Finkielkraut himself said: “I felt absolute hatred and, unfortunately, this is not the first time. I no longer back these demonstrations, it’s becoming grotesque. It’s a movement that no longer knows how to stop.” He added that the abuse had come, not from the original gilets jaunes, whose cause he had supported, but from the far Right and also pro-Palestinian protestors from the banlieues.

Macron was quick to tweet in support of Finkielkraut, the grandson of Holocaust survivors, both because the philosopher’s criticism of his policies has been damaging, but also because the President has himself been the target of anti-Semitic conspiracy theories. As many as 44 per cent of self-identified gilets jaunes believe that the world is ruled by Zionists. They see Macron as a puppet of his former employer, the Rothschild bank. Some 22 per cent of the French public as a whole agrees with them.

These conspiracy theories are surfacing in a country where, in living memory, Jews were rounded up by French collaborators and sent to Nazi death camps. But France is not alone. Similar levels of anti-Semitism are found across the Continent by survey after survey. The ghost of the oldest hatred has, it seems, never been exorcised.

This really matters. For if Europe is not prepared to defend its remaining Jews — a mere 2.4 million people compared to the pre-war population of nine million — then they will leave. This would be a catastrophe for them, but an even worse one for Europe.

French Jews have indeed been emigrating in large numbers for a decade or more, since Islamist terror targeted them. But all over Europe, Jews repeatedly tell pollsters that they are experiencing anti-Semitism as a fact of everyday life. Many are considering emigration to Israel or the United States. None feels safe on a continent with a fast-growing Muslim population, many of whom have imported hostile attitudes towards Jews from their countries of origin. The problem, though, goes wider and deeper. Finkielkraut is among those to have criticised the European establishment for its craven attitude towards Islamists and its betrayal of Israel.
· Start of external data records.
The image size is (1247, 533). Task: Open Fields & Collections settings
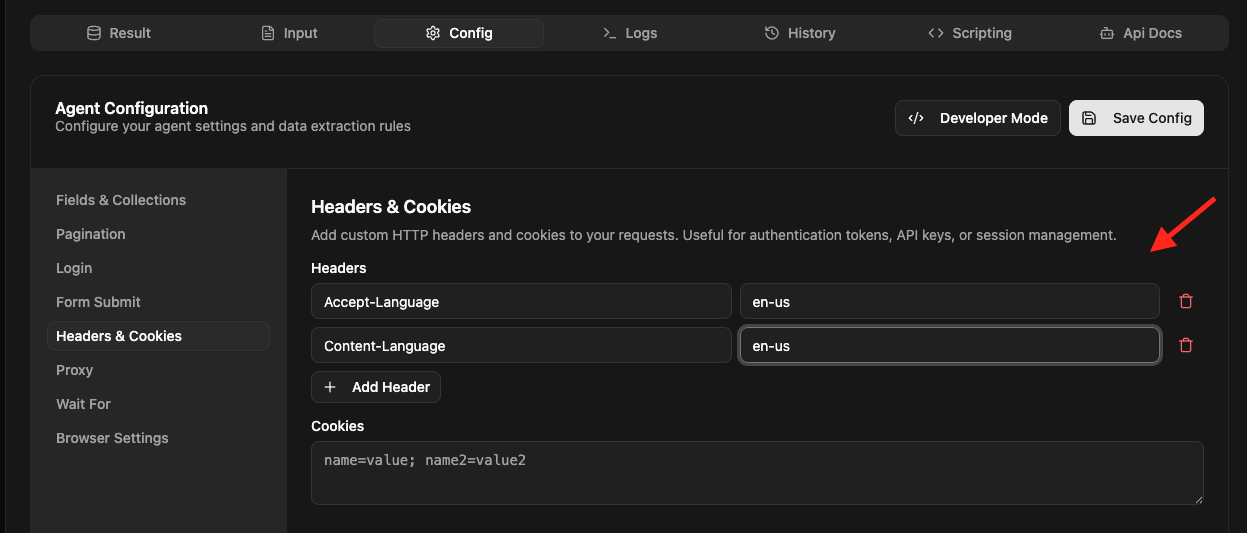pyautogui.click(x=121, y=200)
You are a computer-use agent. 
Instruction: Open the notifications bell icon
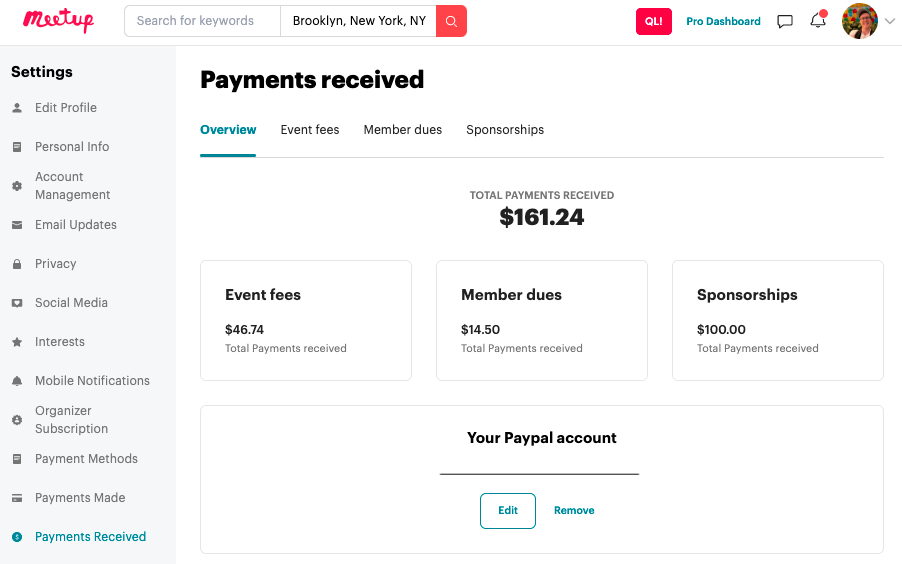[818, 20]
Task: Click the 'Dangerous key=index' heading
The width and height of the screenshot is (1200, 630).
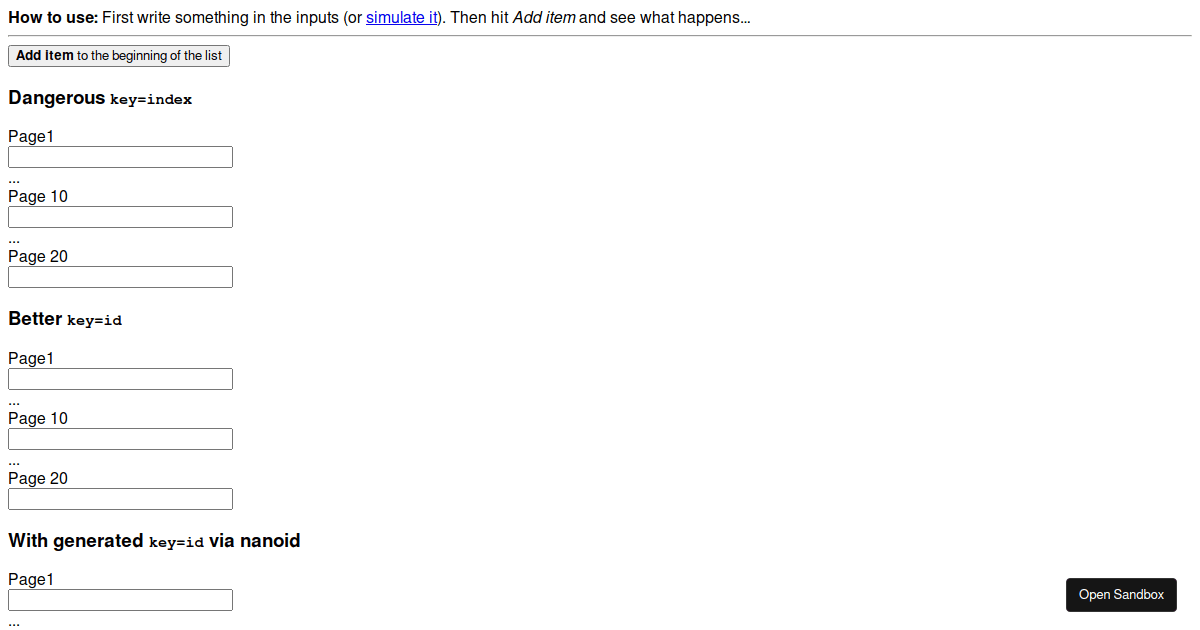Action: click(x=100, y=98)
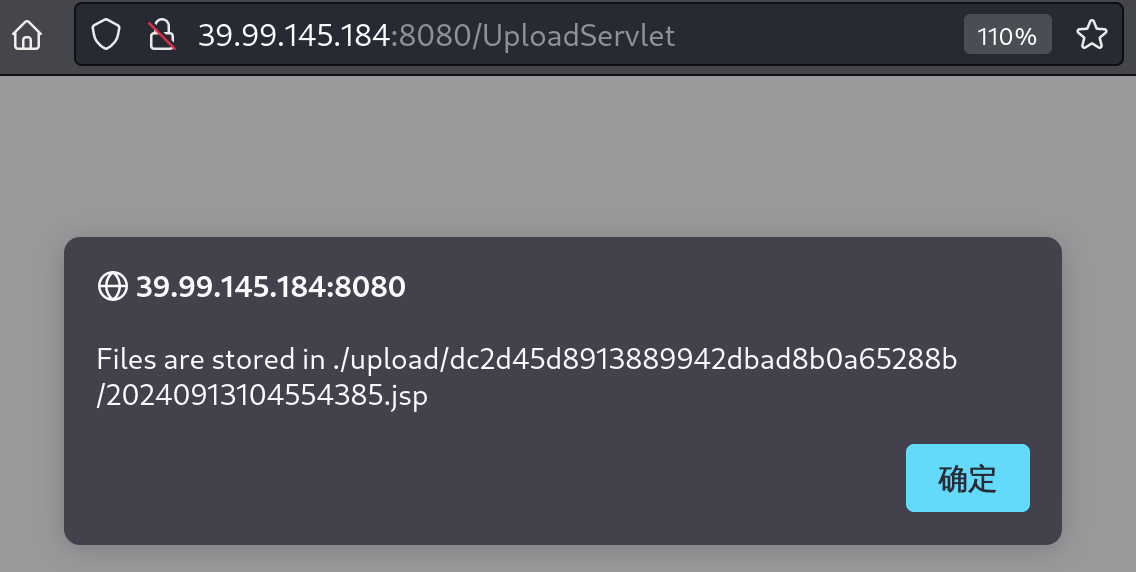
Task: Click the 39.99.145.184 host in address bar
Action: tap(292, 37)
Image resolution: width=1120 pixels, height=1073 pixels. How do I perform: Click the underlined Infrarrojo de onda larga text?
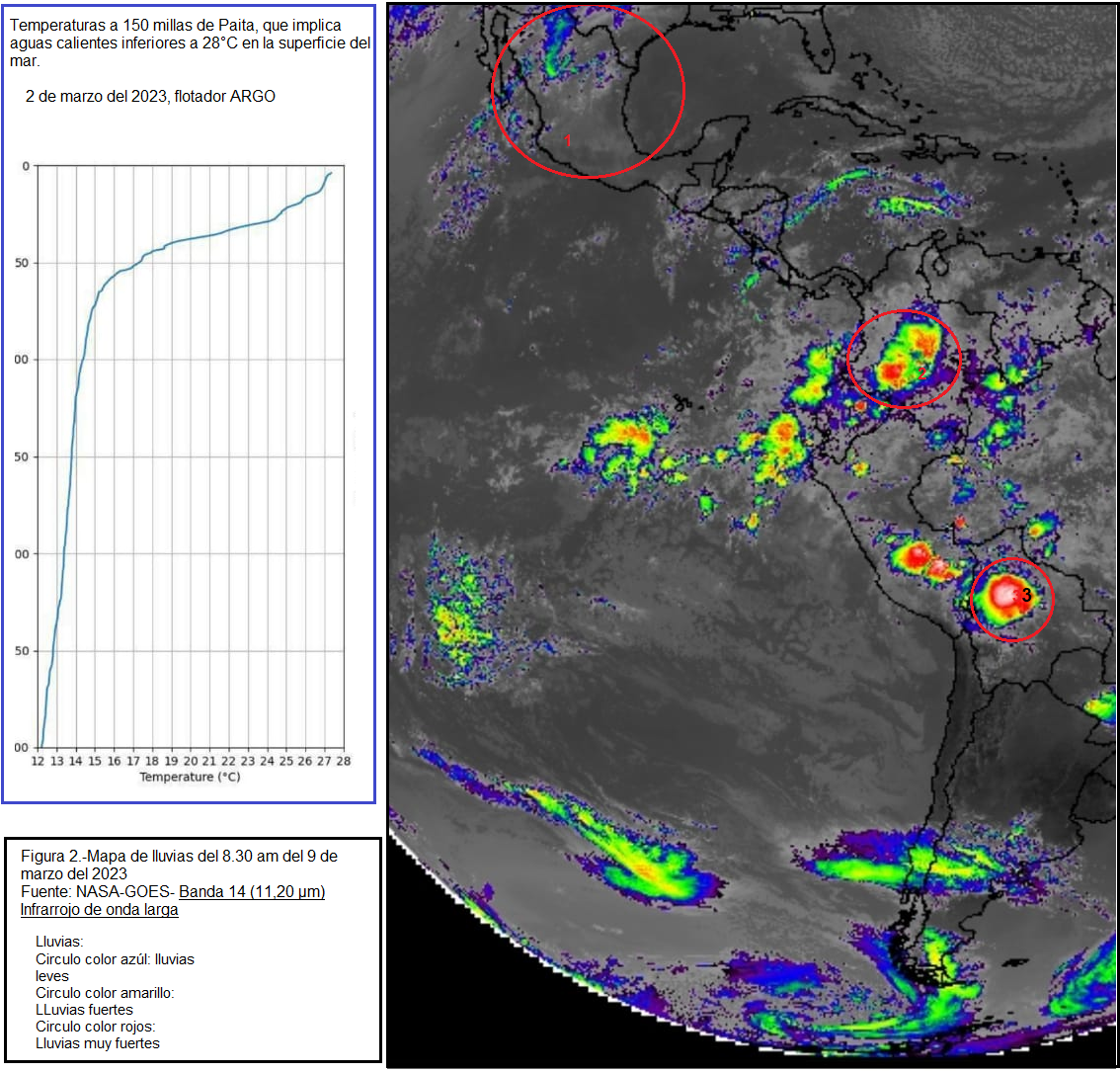[x=99, y=909]
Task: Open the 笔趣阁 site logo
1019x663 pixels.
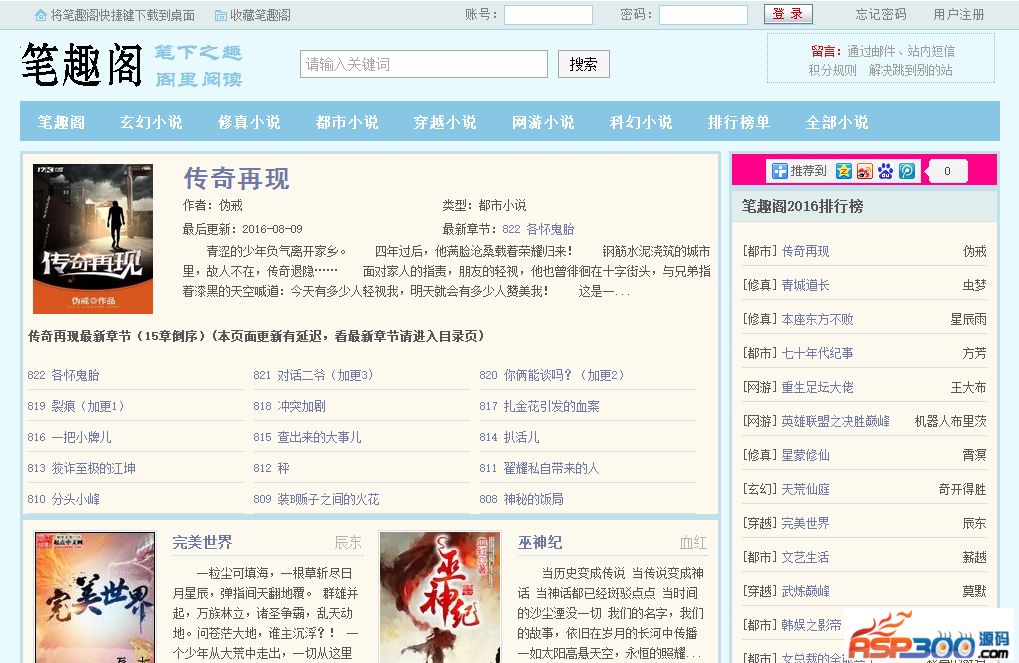Action: pos(82,65)
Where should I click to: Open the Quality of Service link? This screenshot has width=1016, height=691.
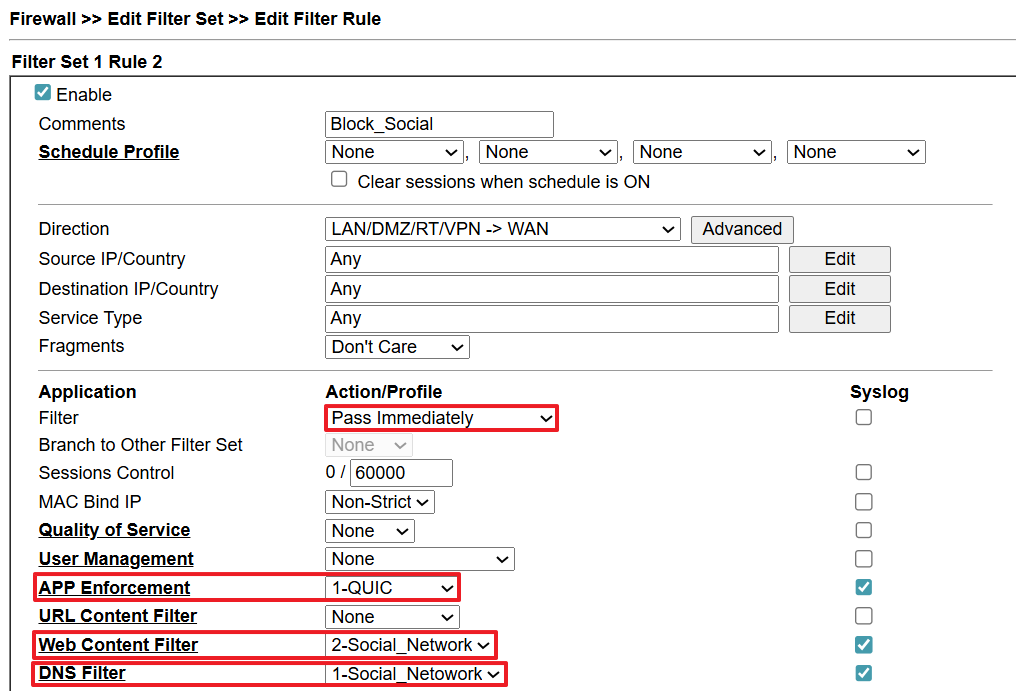(x=114, y=530)

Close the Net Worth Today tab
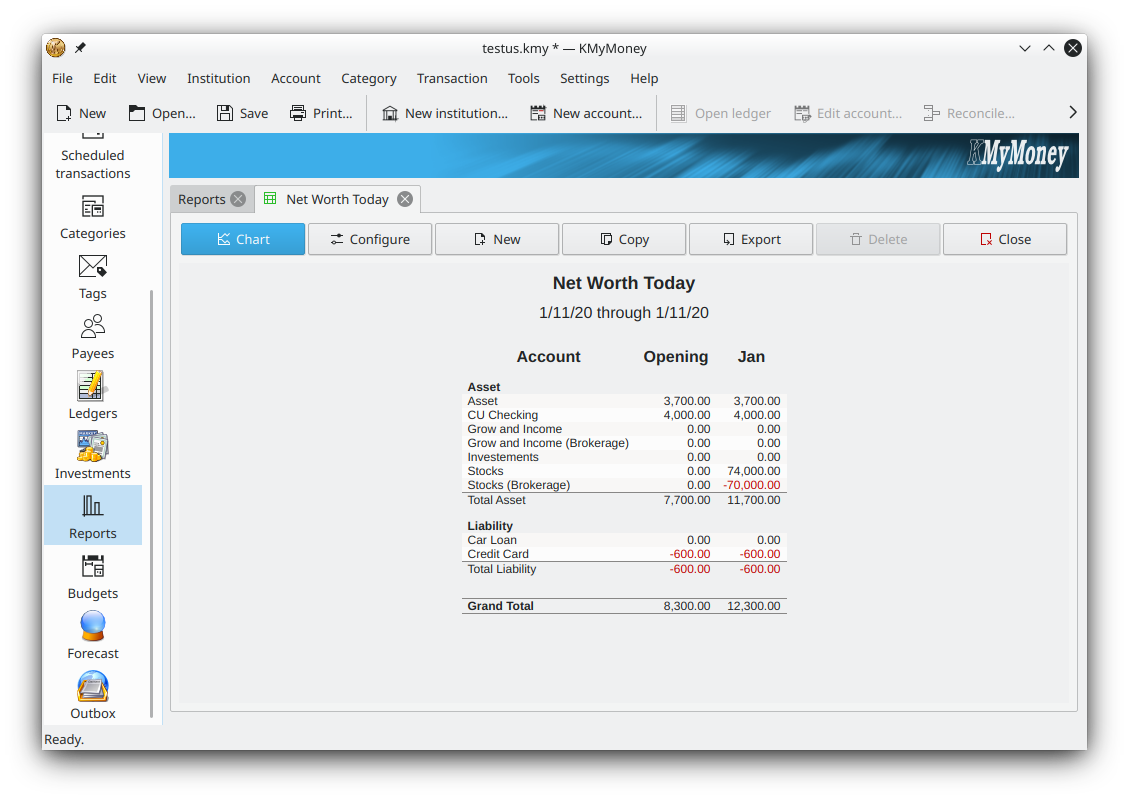point(405,199)
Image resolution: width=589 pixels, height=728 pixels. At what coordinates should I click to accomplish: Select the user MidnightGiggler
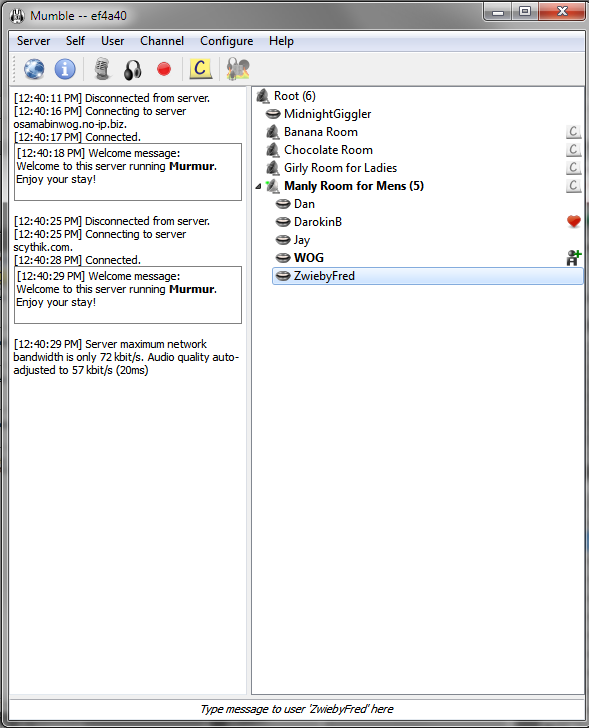coord(327,114)
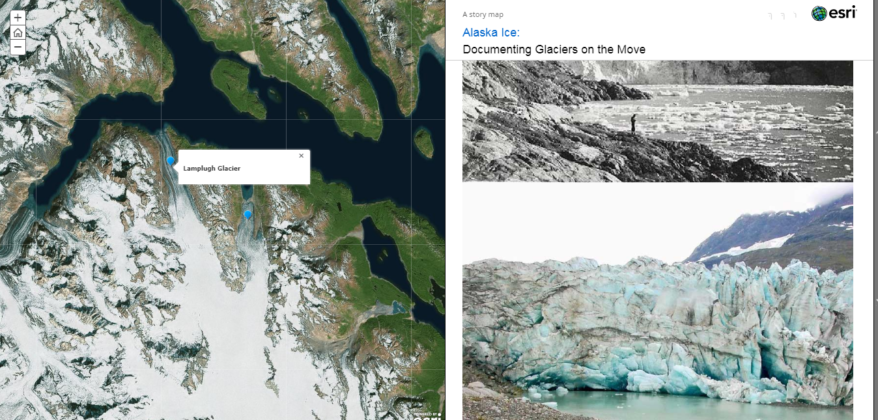The image size is (878, 420).
Task: Select the second blue map marker
Action: pos(248,214)
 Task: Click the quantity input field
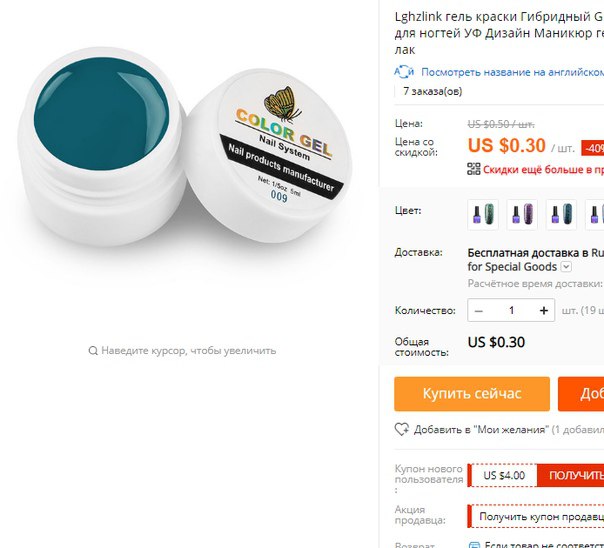coord(511,310)
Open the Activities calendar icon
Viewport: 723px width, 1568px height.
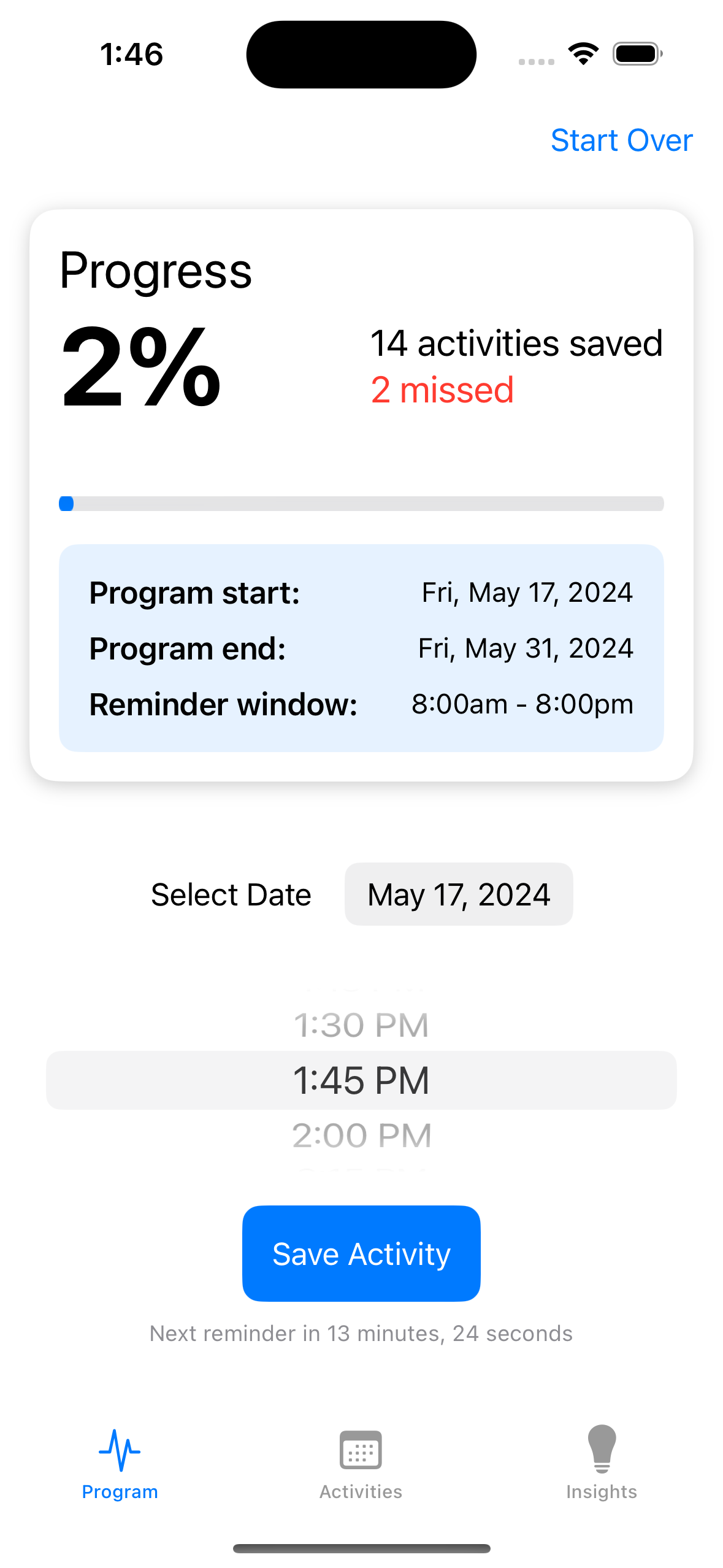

What is to be done? Clearly, Europe has done a lousy job of educating young people, whatever their origins. But we are also confused about how to go about this task. A distinguished Jewish academic in America recently told me that the constant reiteration of images of the Holocaust, reinforced by school visits to camps, museums and memorials, might be counter-productive. “I don’t want people to be indoctrinated with the idea that the Jews can all be killed,” she said. “I want them to see that we are normal people, that Israel is a normal country, that Jews are neither victims nor manipulators, but just like everyone else.”

She has a point. It is essential that Europeans learn about the Holocaust, yet it is not enough. They also need to learn how Jews have survived and flourished since. And that means accepting and, yes, embracing the State of Israel as the Jewish homeland promised by the Balfour Declaration a century ago.

A spectre is haunting Europe — the spectre of anti-Semitism. Unless it is exorcised, it will destroy us.